The frustrated contractors are gathering outside of Uber’s Seattle office at Smith Tower for a rather loud protest. They are part of a new group called Seattle Ride-Share Drivers Association that met on Wednesday to discuss a recent price reduction Uber has implemented that they claim has lowered their salary.

“Uber needs to engage with us now,” association board member Jamal Ahmed told GeekWire this afternoon.

Here’s a statement from Uber in regard to today’s protest:

“Uber offers individuals the freedom, economic opportunity and flexibility to start their own businesses. We remain committed to helping the thousands of Seattle driver partners grow their small businesses.”

Back in June, Uber lowered prices for UberX customers by 20 percent. For two months, the company continued paying its drivers — who earn 80 percent of each fare — as if the discount had not been implemented.

But earlier this month, Uber shifted the discount over to drivers, who are now making less money per ride.

“All drivers of the association believe in Uber and want the company to succeed and continue to offer a valuable service to the public,” the association wrote in a statement this week. “The Association is concerned that this will not happen unless Uber pays their drivers what they were originally paid.”

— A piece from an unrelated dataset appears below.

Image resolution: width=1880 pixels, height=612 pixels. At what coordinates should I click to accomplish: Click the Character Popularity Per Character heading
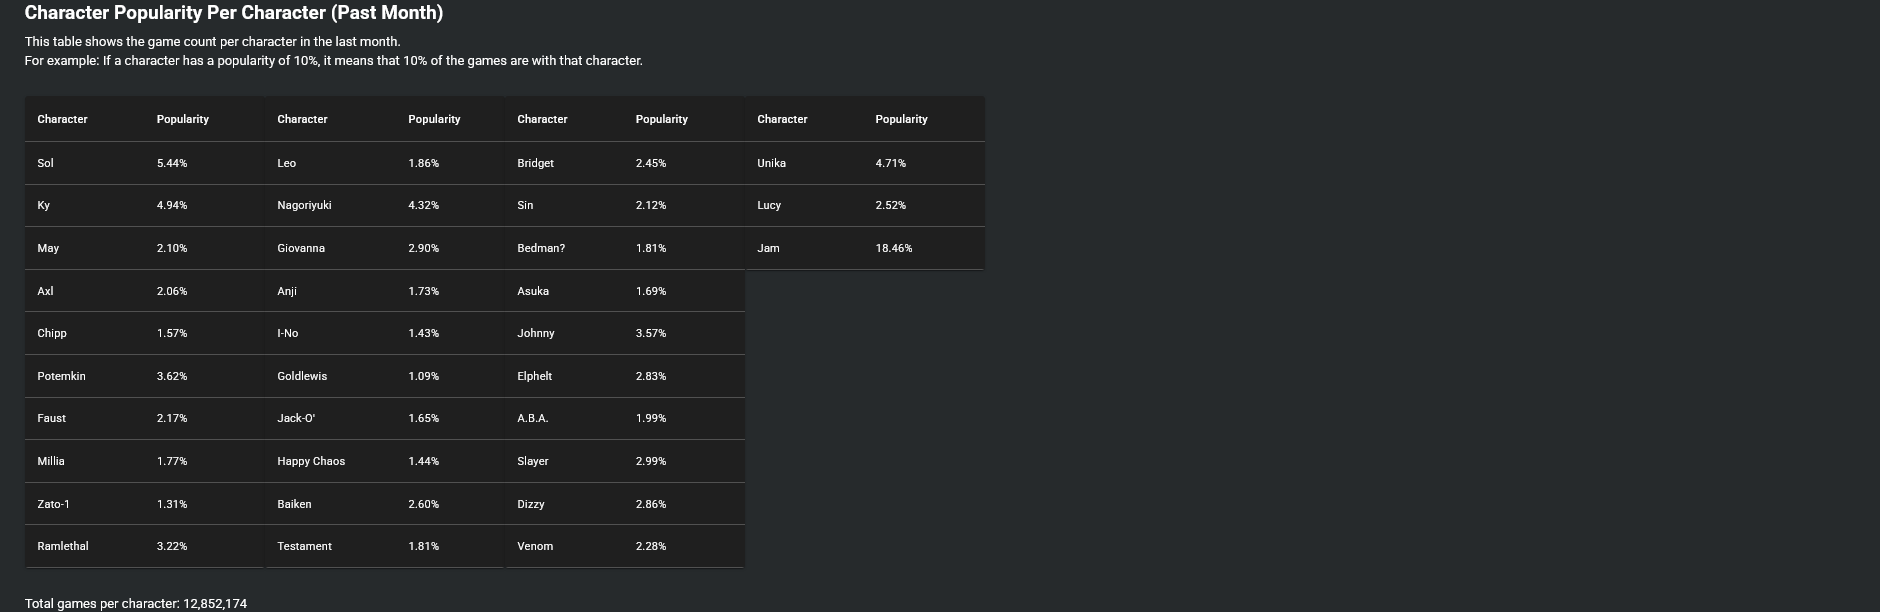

Uber Seattle General Manager Brooke Steger said that even though UberX drivers are making less money per ride, they are earning more total income than ever. Here was her response to the complaints:

Uber’s goal is to ensure strong driver partner earnings and offer the best value to riders. From the summer promotion, we have learned that a 20 percent price cut will keep demand at record levels, with driver earnings equal or higher than May peaks. We have seen similar effects in other cities where lower rates increase trips and increase driver earnings. Drivers are making MORE money now due to demand than they did before the price cut. Uber partner drivers have a direct line into the Uber team and we will continue to work with them individually to ensure their small businesses thrive.

The Seattle Ride-Share Drivers Association, which has 500 members, said Uber’s claim that its drivers are making more overall income is “unfounded.” It noted how some drivers, when expenses are accounted for, are actually now losing money when accepting a ride.

“No sensible person would stop working if he or she is making more money,” Ahmed told GeekWire on Wednesday.

Uber has been slashing rates for several months as it continues to engage in a price war with companies like Lyft and Sidecar. The San Francisco-based company, which has raised $1.5 billion and is now in 205 cities worldwide, made headlines earlier this week for its questionable recruiting tactics in what was yet another example of how competitive this relatively new transportation market has become.

The association plans to continue reaching more UberX drivers.

“This will not stop until we have reached out to every driver out there, or Uber agrees to meet with us as partners,” Ahmed said. “All they have done is ignore every request for dialogue.”

Friday’s protests have convinced at least one UberX customer to switch to Lyft:

And another who now thinks lesser of Uber:

Funny enough, last year Seattle saw a similar horn-honking protest — only it was from taxi drivers fed up with the city, not drivers from Uber.